ポルトガルに暮らす子供や若者が、欧州連合(EU)加盟国を含む33カ国の政府に対し、気候変動対策の強化を求める裁判を欧州人権裁判所(仏ストラスブール)に起こした。
ポルトガルは近年、熱波や山火事などの被害に見舞われており、8歳から21歳までの原告6人は「若者たちの将来を守るために効果的で急を要する排出削減の取り組みに失敗している」と主張。受理された場合、常設の人権救済機関である欧州人権裁判所で気候変動について争われる初めてのケースとなる。
「私たちが耐えた記録的な熱波は始まりに過ぎないと知り、恐ろしいと感じている。残された時間は極めて短く、政府に私たちを保護させるためにはあらゆることをする必要がある」。カタリーナ・モタさん(20)は、提訴を発表した9月3日の声明で原告に加わった動機を説明した。
カタリーナさんが暮らすポルトガル中部では2017年の夏から秋にかけて大規模な山火事が続き、120人以上が犠牲になった。コスタ首相が「記憶にない大災害」と呼んだ一連の山火事は、原告団がクラウドファンディングで訴訟資金を募るきっかけとなった。

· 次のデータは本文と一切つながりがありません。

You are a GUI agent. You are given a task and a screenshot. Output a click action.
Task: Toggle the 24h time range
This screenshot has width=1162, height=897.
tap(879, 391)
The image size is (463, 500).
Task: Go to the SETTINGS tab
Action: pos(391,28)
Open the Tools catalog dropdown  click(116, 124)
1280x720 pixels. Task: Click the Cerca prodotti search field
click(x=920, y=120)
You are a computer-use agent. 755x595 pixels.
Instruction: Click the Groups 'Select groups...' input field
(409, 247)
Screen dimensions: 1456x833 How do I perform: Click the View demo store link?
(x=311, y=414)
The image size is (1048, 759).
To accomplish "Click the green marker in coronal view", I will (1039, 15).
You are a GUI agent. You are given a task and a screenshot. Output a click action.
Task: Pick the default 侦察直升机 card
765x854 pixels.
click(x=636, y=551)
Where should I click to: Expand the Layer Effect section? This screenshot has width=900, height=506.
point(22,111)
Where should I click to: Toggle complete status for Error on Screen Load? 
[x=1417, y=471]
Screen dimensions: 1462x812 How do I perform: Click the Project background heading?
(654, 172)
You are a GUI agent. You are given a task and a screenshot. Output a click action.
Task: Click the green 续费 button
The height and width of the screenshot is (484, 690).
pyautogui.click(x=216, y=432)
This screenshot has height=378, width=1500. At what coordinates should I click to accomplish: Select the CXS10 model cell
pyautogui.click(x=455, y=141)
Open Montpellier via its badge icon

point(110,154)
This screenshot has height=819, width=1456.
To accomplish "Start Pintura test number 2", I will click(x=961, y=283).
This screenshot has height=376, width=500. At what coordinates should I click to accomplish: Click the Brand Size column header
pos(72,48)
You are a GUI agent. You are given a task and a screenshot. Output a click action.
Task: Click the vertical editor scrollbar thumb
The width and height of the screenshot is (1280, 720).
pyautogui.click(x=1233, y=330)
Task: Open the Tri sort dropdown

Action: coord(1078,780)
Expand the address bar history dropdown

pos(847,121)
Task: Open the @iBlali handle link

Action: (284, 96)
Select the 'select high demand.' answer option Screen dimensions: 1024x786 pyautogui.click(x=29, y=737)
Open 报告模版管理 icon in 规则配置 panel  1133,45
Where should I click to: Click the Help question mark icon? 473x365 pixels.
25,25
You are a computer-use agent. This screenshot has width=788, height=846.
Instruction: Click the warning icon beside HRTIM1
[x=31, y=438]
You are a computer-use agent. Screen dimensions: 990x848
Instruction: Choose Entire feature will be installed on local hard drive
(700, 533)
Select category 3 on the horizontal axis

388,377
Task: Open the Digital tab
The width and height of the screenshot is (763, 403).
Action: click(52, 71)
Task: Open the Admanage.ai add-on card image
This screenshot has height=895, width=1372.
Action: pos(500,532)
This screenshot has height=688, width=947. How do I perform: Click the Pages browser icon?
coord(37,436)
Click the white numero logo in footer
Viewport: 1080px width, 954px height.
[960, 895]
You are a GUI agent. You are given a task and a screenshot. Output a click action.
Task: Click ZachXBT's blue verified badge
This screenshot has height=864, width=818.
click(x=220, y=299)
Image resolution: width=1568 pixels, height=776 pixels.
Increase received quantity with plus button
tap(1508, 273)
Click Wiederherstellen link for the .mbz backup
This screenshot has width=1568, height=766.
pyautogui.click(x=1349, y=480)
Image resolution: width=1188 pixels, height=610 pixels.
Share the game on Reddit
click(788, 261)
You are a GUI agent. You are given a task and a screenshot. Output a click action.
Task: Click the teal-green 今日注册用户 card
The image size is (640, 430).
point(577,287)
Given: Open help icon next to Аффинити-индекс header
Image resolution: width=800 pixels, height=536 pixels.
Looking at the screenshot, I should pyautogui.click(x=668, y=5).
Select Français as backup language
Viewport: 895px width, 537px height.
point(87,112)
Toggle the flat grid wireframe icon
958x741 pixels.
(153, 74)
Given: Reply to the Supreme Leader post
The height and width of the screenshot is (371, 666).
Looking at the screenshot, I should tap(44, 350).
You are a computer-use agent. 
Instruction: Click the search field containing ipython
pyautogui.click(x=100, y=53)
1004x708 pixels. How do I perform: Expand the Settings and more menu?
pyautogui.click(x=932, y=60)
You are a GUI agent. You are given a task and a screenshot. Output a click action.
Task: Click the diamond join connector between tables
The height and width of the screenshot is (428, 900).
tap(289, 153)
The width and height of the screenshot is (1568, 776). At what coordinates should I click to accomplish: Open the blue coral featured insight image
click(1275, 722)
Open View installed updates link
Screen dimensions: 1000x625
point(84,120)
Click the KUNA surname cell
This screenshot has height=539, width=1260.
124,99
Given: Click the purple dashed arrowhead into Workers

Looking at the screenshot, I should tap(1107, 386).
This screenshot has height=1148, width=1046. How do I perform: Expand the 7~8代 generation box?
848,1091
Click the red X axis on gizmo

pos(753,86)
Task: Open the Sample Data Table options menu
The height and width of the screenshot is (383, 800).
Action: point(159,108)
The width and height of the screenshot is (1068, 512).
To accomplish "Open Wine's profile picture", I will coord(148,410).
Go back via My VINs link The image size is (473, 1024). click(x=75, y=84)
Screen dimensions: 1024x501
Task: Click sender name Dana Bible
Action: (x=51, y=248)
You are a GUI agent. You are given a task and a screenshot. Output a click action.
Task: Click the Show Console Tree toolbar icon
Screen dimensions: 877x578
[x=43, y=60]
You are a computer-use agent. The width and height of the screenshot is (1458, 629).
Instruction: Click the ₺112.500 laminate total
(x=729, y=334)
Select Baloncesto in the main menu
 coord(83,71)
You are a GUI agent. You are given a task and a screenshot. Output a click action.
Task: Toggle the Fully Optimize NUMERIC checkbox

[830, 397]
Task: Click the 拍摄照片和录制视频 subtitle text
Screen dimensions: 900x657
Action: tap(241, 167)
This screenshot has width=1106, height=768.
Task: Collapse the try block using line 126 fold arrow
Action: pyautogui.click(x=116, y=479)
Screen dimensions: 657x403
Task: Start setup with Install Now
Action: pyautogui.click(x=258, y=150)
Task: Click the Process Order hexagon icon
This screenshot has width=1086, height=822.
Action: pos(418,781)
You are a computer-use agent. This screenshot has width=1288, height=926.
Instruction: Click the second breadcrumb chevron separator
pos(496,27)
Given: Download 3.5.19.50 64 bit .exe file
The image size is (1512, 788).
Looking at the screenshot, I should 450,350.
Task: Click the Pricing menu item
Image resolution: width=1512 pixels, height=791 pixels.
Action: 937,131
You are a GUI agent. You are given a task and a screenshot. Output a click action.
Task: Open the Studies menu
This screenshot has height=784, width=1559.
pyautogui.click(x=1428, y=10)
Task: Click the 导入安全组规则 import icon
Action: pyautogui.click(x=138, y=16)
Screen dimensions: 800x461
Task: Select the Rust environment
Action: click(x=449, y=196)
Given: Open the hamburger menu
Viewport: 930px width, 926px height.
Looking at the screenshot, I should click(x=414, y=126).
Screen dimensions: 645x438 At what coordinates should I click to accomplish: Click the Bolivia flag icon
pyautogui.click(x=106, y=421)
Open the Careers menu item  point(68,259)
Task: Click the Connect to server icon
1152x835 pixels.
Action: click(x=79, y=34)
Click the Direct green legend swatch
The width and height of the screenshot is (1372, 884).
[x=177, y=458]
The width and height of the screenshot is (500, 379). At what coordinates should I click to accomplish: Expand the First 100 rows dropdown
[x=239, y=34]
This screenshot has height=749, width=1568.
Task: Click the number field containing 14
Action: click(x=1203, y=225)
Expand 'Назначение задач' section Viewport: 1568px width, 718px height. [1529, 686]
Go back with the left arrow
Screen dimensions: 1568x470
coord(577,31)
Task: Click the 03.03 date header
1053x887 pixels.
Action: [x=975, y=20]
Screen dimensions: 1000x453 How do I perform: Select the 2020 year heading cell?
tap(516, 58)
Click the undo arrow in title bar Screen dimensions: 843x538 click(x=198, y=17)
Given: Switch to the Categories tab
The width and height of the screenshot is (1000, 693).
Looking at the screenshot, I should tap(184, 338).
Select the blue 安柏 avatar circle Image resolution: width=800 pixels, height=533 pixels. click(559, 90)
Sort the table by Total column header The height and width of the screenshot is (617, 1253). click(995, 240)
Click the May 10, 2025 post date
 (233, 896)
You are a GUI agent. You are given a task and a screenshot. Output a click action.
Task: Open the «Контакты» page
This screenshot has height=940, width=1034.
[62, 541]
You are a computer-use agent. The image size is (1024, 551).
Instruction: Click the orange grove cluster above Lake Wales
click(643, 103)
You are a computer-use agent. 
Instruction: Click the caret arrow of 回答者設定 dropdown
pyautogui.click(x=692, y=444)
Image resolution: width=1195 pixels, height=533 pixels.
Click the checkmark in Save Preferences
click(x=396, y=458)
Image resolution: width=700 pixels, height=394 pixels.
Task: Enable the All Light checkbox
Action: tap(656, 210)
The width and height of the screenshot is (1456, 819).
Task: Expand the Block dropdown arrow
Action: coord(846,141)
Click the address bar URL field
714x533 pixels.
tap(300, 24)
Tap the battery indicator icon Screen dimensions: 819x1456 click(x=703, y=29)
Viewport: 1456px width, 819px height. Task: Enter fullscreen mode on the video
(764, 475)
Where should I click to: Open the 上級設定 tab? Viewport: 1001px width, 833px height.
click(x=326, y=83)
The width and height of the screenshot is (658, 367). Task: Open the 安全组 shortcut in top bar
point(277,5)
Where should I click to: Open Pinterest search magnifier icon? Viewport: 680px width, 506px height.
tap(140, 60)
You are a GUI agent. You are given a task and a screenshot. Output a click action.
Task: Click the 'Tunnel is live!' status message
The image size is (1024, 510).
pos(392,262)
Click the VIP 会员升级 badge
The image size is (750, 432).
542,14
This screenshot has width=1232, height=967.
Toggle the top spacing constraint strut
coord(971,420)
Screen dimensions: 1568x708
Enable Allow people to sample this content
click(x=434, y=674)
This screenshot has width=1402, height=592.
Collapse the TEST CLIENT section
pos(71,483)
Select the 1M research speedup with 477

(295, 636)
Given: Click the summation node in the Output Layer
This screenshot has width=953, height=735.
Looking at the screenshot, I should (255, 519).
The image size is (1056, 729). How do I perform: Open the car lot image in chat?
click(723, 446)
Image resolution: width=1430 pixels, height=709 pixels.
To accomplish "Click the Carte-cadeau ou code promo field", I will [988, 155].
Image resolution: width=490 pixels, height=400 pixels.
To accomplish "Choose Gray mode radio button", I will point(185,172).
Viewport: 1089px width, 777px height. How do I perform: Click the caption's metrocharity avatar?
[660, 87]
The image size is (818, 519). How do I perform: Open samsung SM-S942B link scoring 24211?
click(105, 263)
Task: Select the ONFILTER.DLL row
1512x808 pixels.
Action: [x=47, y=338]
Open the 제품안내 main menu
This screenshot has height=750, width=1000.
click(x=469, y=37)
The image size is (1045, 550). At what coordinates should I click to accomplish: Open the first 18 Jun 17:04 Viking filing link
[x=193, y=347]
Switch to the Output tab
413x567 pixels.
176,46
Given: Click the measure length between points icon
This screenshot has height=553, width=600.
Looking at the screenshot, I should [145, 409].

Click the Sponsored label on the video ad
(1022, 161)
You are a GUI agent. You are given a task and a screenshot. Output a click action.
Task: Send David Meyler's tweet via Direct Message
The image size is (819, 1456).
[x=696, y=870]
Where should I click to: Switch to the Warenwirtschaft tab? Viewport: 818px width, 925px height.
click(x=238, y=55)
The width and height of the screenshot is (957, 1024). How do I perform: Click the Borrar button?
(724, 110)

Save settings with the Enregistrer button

私は、被災地を取材するためにこの年11月に現地を訪れた。大部分が焼失して墨絵で描かれたような光景が広がった国立公園や、「燃え広がる速度が例年の2〜3倍だった」と語る消防士の証言が強く印象に残っている。火の手は住宅地にも迫り、多くの人たちが車で避難する途中に炎や煙に巻き込まれて命を落とした。